The Big Buddha, Lantau Island
The Big Buddha
Taken

I have always been drawn to the ancient cultures of Asia, from India, to Tibet, to China, Japan and many others.  The people are often beautiful and so different from the European faces I grew up amidst.

It was this a predictable thing, that in my exploration of religion in my early to mid twenties I would find myself drawn to Buddhism, the Indian philosophy that spread so far across Asia.  At first I read mostly Tibetan books, including seeing the Dalai Llama speak in Melbourne.  Around 1994 I attended a yoga class at the Theosophical society in inner city Melbourne.  At their book shop I asked the attendant what book he would recommend about Buddhism, not one that was inspired by Buddhism or tried to teach some modern school of it, but a book that was truest to the historical teachings of the Buddha.  I didn't know then that little if anything was written down till hundreds of years after the Buddha died, but the man recommended a book "What the Buddha Taught" by Walpola Rahula.  I remember a few years later a monk telling me it was "A Handbook of Buddhism".

This set me on a path, which in many ways I am still on.   The first great change was I started meditating regularly.  I had dabbled with other types before, but I kept up this practise daily for a number of years, though fell out of it when I started work too early to let me get up on time.  The second great change was my embracing of vegetarianism.  It seems so clear to me "May all beings be free of suffering" I wonder still how people can call themselves Buddhist and still eat animals from factory farms.

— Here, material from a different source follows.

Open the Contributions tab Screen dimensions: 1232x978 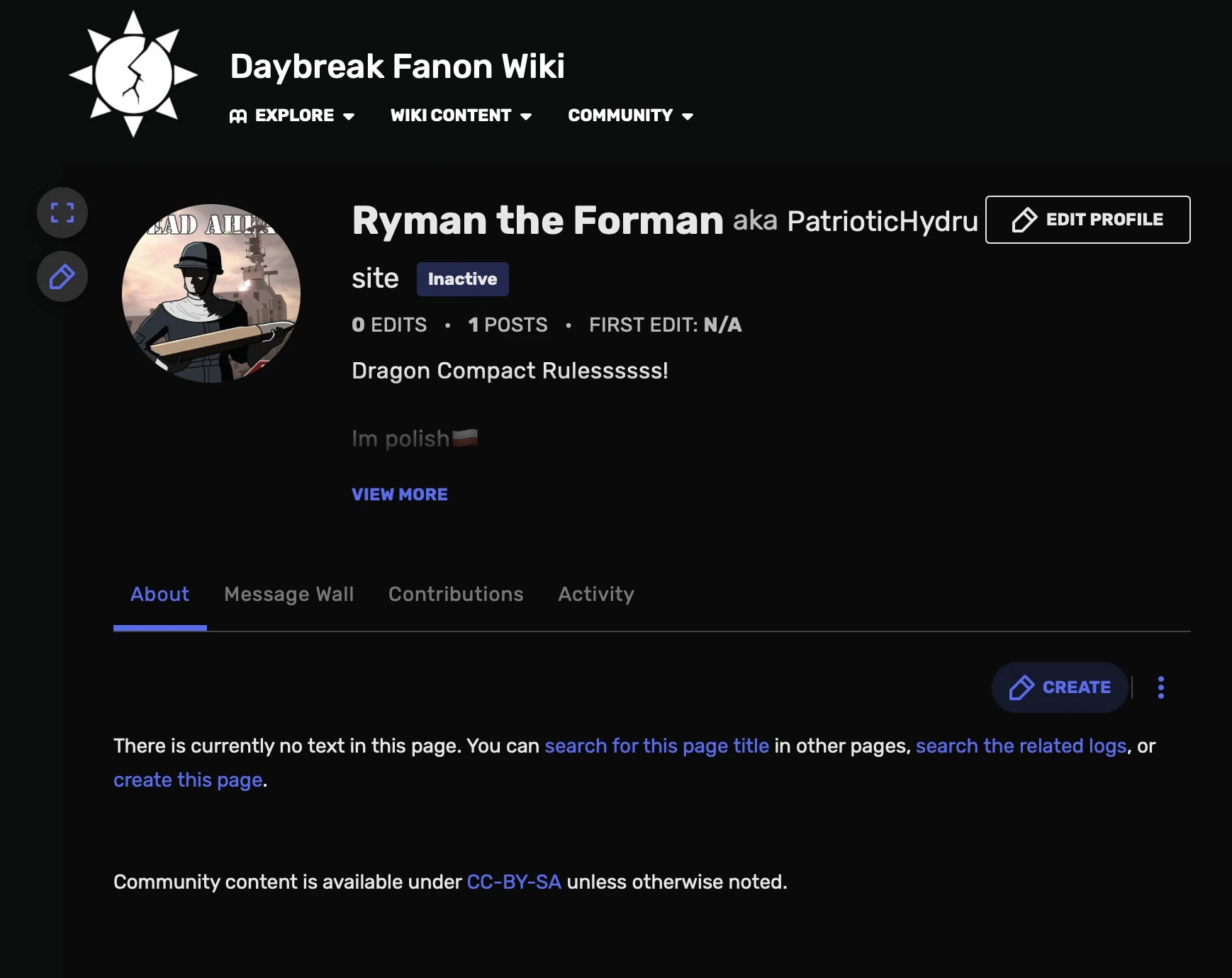[x=456, y=594]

When I went to University I joined the Buddhist Society, and though I have never called myself a Buddhist I ended up as it's Vice President for a year, and did their first website.  I then became more enamoured by athiesm, and the writings of people like Noam Chomsky, but still Buddhism has stayed with me still.  I like to go to temples and churches whatever part of the world I am in, they are often the most beautiful buildings, built as they are by communities for their own glorification, but when I go to Buddhist ones they have more meaning for me, touch me in a deeper way.

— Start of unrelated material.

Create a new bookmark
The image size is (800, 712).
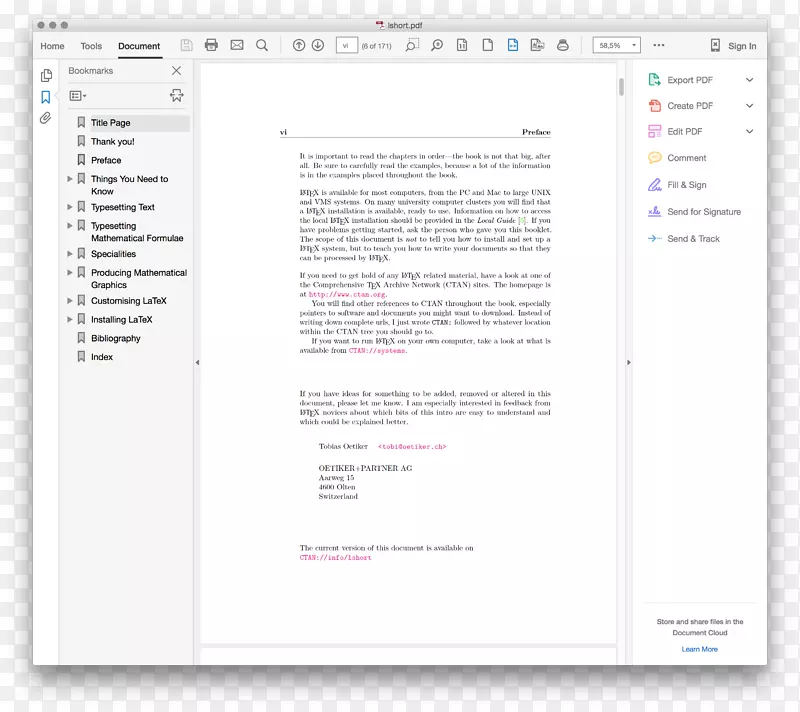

For those who like coincidences, I have an unusual one here.  My first version of E.A.R.T.H. the heading of the Transcedence part I had in mind a picture I thought was on the cover of a book The Way of the Peaceful Warrior my friend had once showed me.  It was very similar to The Wandered Above the Sea of Fog, but I remembered the person being dressed in a kimono.  Anyway I didn't have any photos of myself like that, so reluctantly decided to try to find someone else's version of it.  This vexed me a little as almost everything on my website I had done myself.  In any case I found it difficult even then to find something, until I happened upon a picture of the buddha, with a hazy sunset behind him.  I thought I can switch the direction of the buddha and it will do.  Still it always sat in the back of my mind that it wasn't my picture.

Fast forward a few years and I have trapsed up to see the big Buddha, had a great lunch and then wandered a bit down the paths which surround it.  I had a few hours to kill so I saw a path that said "Lantau Mountain" and started walking up it.  The sun started to set, and I was out of shape and it started to get quite steep.  Worried I wouldn't get back in time, or in one piece in the dark I turned to see the view you have in this photo, snapped it, wiped the sweat from my brow and proceeded back down the mountain.

It was only when looking back through my photos months later in Australia that I realised I had taken almost exactly the same photo, from the same mountain, with the same sunset, as the photo in my Transendence heading.  I have now replaced it with my own, the one you see above.  This is one of the great coincidences of my life.